Stored items

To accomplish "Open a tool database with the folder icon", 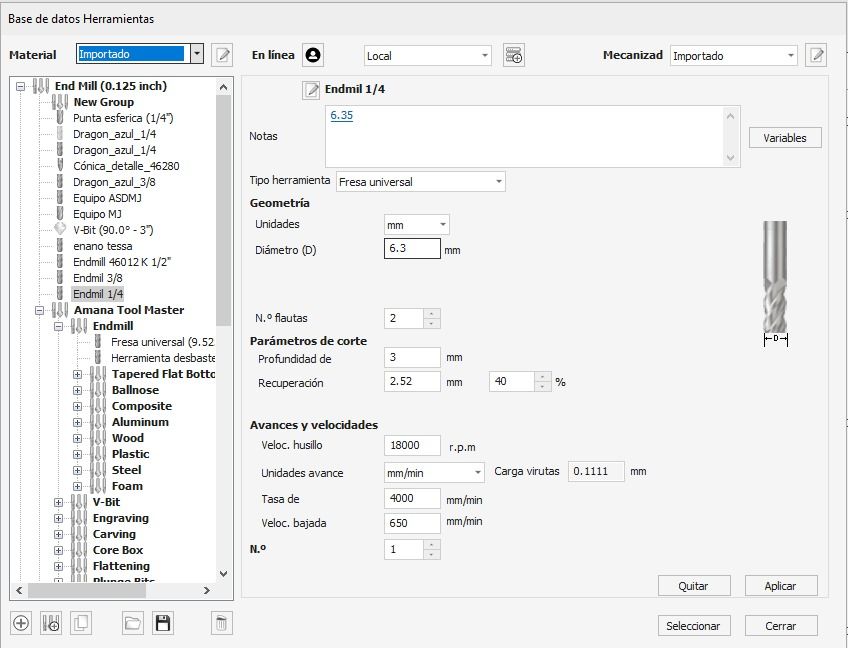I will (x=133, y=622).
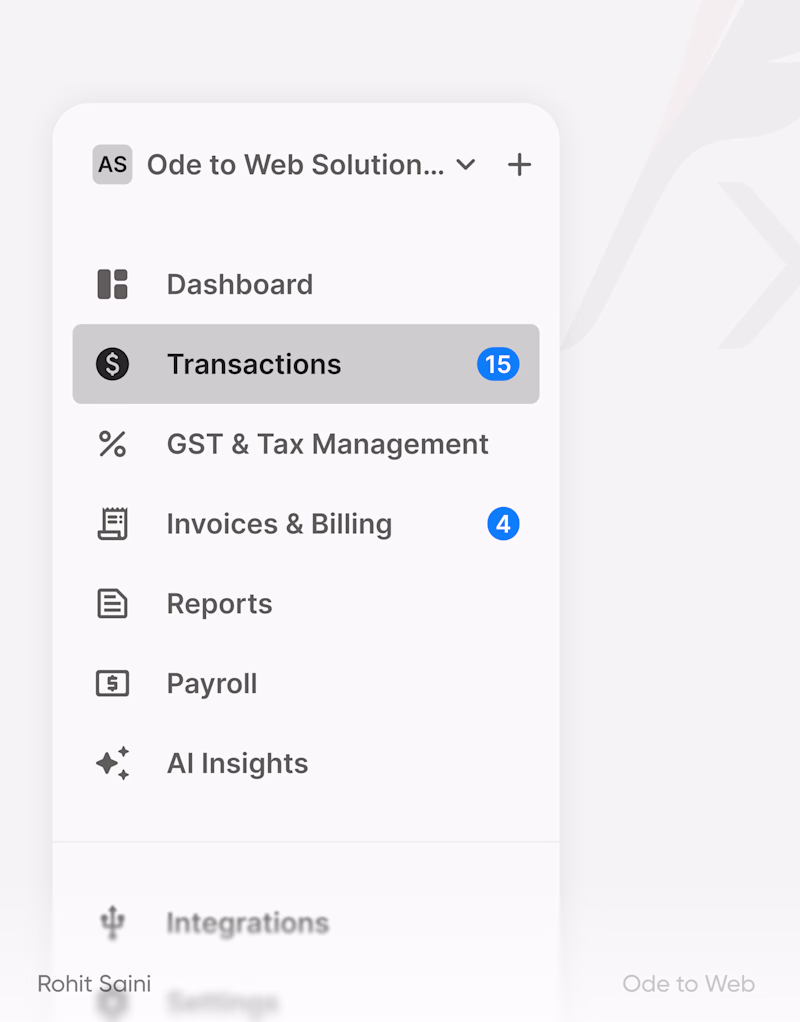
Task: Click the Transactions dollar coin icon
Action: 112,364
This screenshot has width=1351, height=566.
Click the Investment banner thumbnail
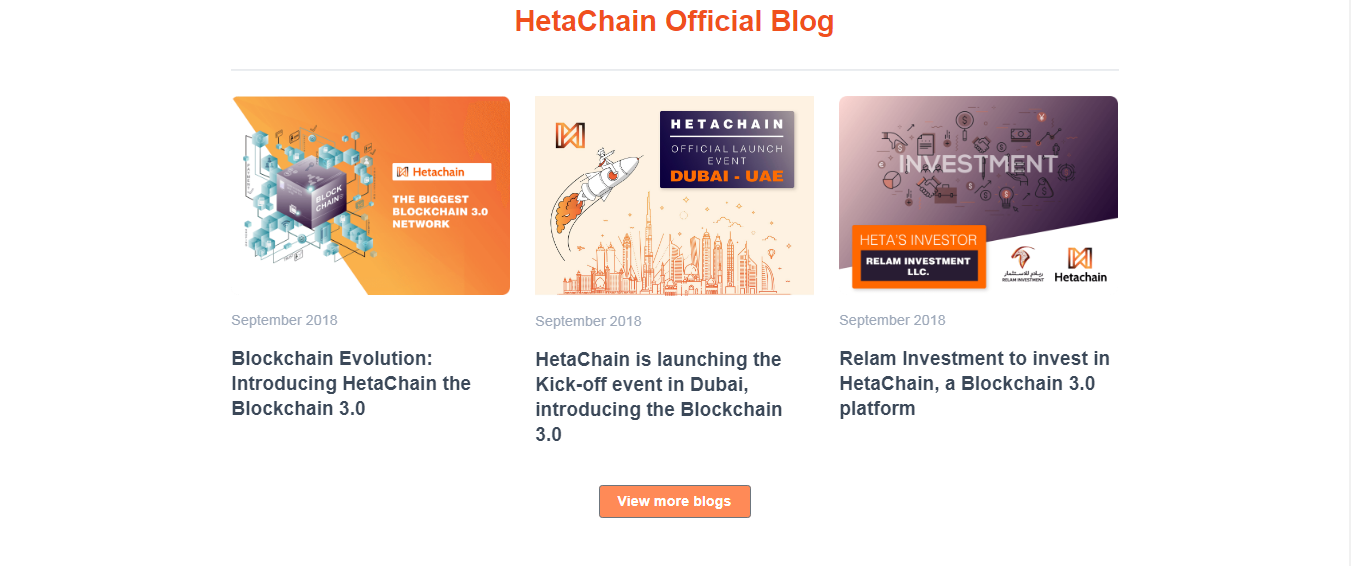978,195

● To do:
Please write out the lines above exactly, from the one that contains "This screenshot has width=1351, height=566." through the final line, and include none of the pictures.

● The answer:
This screenshot has width=1351, height=566.
Click the Investment banner thumbnail
978,195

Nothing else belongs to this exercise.